| Goal of the exercise |
In the listing that follows, give every line again exactly and omit the pictures.
========================
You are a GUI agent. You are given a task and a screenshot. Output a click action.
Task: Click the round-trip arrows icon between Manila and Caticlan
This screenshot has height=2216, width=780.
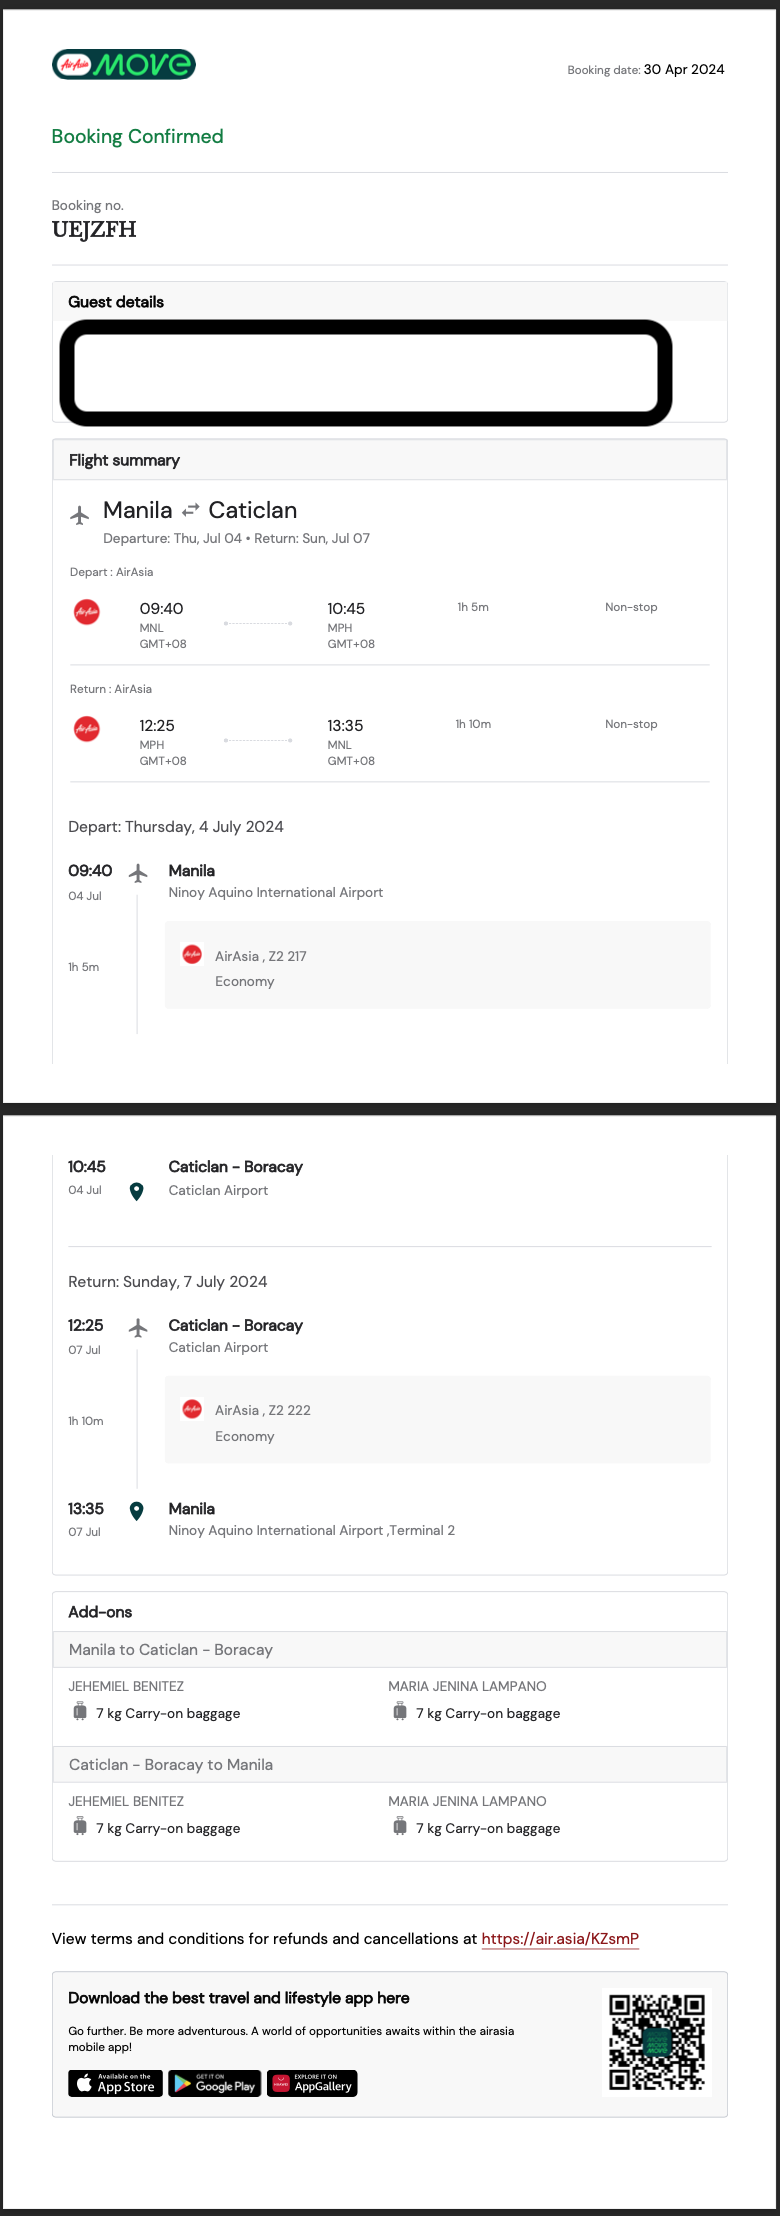pos(190,510)
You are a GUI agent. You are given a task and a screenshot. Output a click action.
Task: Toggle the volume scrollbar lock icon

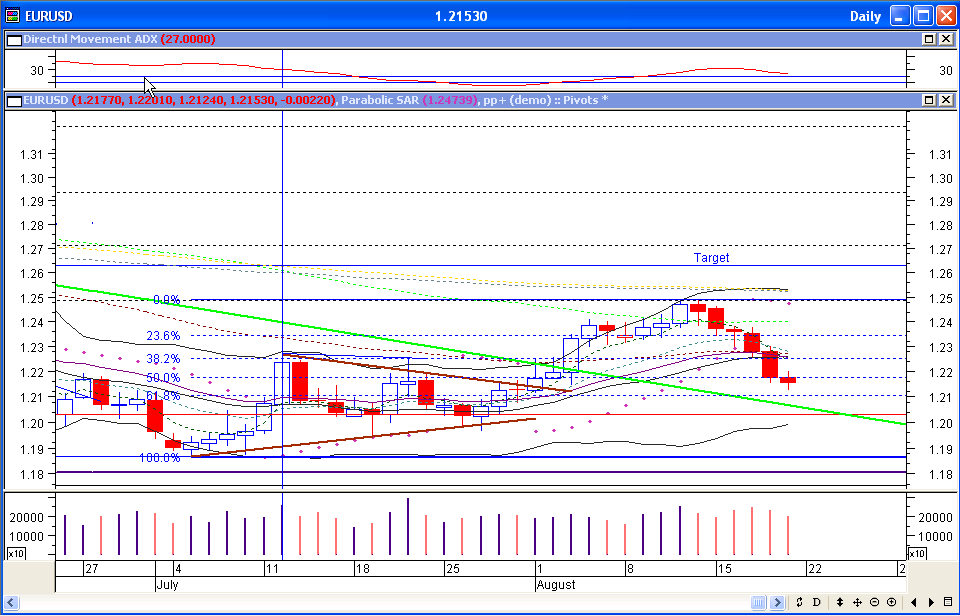[x=758, y=603]
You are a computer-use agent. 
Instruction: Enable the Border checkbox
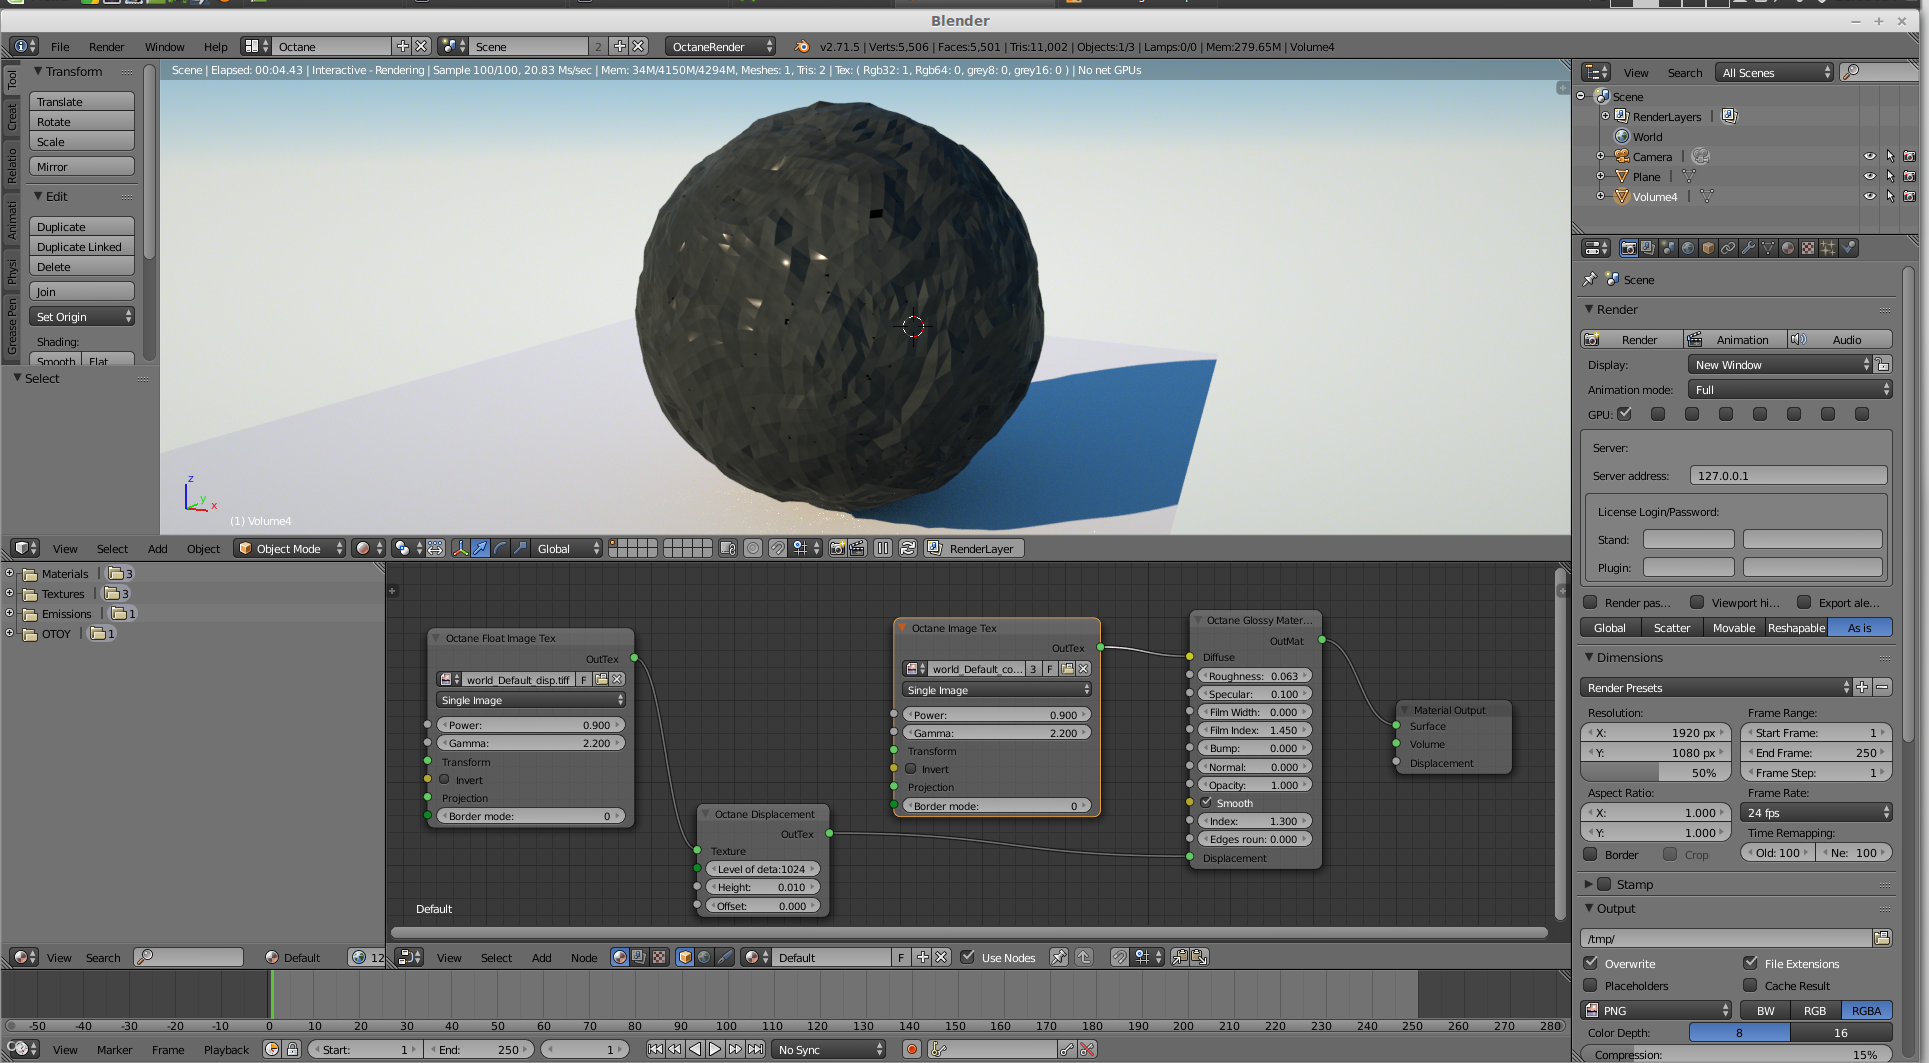point(1591,854)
========================
| Written response |
You are a GUI agent. You are given a task and a screenshot. Output a click action.
Task: Click the round-trip arrows icon between Manila and Caticlan
This screenshot has height=2216, width=780.
pos(190,510)
You are a GUI agent. You are given a task and a screenshot. Output a click action.
Task: Toggle the volume scrollbar lock icon

[x=758, y=603]
You are a computer-use agent. 
Instruction: Enable the Border checkbox
point(1591,854)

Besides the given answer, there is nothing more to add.